[Records from a collection]
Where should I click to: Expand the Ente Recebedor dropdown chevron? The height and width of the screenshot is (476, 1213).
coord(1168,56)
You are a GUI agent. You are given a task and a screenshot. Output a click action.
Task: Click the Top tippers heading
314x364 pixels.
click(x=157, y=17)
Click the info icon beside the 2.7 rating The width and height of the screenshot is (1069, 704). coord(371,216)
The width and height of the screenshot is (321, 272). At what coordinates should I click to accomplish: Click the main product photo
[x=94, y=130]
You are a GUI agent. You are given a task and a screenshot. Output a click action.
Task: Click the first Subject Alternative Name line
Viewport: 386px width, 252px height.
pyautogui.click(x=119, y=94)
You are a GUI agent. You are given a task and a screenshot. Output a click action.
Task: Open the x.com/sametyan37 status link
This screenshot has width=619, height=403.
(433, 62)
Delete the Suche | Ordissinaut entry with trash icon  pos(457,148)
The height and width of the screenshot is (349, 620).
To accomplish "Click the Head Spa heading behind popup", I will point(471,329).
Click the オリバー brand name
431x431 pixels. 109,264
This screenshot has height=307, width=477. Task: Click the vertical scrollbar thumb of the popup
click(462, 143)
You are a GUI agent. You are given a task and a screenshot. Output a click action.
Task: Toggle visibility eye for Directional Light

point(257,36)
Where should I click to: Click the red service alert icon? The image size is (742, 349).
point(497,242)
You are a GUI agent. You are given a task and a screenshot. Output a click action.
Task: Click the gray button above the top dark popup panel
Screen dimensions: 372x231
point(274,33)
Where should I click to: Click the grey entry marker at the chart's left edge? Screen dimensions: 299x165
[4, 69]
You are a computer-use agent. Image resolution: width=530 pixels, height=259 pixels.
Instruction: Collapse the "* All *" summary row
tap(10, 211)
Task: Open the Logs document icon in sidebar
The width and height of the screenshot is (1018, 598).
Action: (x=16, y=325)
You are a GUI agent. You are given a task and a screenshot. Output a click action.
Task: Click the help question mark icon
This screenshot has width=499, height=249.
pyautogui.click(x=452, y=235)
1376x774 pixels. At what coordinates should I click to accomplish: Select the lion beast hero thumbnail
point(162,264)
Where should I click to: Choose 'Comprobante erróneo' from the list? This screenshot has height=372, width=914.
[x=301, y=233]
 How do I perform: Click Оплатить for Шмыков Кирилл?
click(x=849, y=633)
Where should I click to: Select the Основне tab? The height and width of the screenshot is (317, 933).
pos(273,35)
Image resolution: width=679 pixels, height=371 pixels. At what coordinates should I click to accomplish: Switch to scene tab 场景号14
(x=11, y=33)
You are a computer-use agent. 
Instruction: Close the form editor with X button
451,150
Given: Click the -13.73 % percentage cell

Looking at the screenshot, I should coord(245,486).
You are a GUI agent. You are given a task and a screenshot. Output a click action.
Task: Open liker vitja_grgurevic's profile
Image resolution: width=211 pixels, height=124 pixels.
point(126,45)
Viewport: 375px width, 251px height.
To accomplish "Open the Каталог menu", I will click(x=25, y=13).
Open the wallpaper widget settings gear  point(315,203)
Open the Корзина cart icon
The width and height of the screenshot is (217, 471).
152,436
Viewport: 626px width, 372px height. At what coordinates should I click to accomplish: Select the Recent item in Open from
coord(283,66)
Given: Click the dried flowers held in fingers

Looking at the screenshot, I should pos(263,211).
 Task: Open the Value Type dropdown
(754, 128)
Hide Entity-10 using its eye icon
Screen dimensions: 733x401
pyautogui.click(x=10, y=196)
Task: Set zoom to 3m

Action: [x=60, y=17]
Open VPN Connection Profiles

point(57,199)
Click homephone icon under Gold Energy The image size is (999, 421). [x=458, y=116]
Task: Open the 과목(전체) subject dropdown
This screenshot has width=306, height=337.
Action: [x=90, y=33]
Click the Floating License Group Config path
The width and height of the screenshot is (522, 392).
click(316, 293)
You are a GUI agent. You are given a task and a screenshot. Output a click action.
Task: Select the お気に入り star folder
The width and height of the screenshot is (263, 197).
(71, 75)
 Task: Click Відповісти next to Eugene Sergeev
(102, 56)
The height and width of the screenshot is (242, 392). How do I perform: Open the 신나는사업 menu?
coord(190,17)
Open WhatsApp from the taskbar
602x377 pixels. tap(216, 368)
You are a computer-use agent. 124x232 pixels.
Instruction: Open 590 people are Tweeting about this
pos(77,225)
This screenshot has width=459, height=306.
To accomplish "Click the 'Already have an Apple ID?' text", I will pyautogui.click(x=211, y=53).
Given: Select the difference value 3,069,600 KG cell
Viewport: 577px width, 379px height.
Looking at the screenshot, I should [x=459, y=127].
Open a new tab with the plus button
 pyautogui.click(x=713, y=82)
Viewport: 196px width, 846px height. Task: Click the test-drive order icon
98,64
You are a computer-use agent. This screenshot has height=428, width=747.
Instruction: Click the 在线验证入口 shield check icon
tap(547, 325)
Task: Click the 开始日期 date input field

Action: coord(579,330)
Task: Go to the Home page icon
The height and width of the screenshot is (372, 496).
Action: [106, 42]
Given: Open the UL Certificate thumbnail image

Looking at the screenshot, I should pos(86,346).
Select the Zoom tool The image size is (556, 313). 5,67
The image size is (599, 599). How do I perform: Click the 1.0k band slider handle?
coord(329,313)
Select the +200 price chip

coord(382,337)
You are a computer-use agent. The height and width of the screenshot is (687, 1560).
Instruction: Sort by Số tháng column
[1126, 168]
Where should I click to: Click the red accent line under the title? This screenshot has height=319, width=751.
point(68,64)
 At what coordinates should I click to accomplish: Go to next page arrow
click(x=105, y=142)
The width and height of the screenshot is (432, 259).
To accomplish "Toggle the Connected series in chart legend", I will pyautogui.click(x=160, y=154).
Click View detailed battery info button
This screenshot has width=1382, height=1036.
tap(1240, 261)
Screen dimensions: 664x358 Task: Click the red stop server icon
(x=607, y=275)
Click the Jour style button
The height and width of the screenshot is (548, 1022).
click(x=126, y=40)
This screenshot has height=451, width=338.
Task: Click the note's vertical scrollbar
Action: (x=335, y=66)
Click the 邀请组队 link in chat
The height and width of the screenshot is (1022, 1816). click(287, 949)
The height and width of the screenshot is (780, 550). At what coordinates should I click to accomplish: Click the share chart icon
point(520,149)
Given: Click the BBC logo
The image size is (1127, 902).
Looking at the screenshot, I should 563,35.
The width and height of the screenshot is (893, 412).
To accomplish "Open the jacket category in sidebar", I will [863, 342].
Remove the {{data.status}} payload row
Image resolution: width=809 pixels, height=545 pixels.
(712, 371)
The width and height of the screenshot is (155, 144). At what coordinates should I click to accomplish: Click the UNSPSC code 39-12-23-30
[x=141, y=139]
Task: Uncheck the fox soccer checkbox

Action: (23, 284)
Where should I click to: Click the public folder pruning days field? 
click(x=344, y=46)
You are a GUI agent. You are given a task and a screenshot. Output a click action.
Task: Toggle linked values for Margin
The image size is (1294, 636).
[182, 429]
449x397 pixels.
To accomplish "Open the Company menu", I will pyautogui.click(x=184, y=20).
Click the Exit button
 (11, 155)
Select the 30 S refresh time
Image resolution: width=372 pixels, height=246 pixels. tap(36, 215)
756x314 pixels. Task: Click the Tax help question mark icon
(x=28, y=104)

[What to produce] Each line above that includes "info" should be shown.

[Output]
Click the info icon beside the 2.7 rating The width and height of the screenshot is (1069, 704). coord(371,216)
Click View detailed battery info button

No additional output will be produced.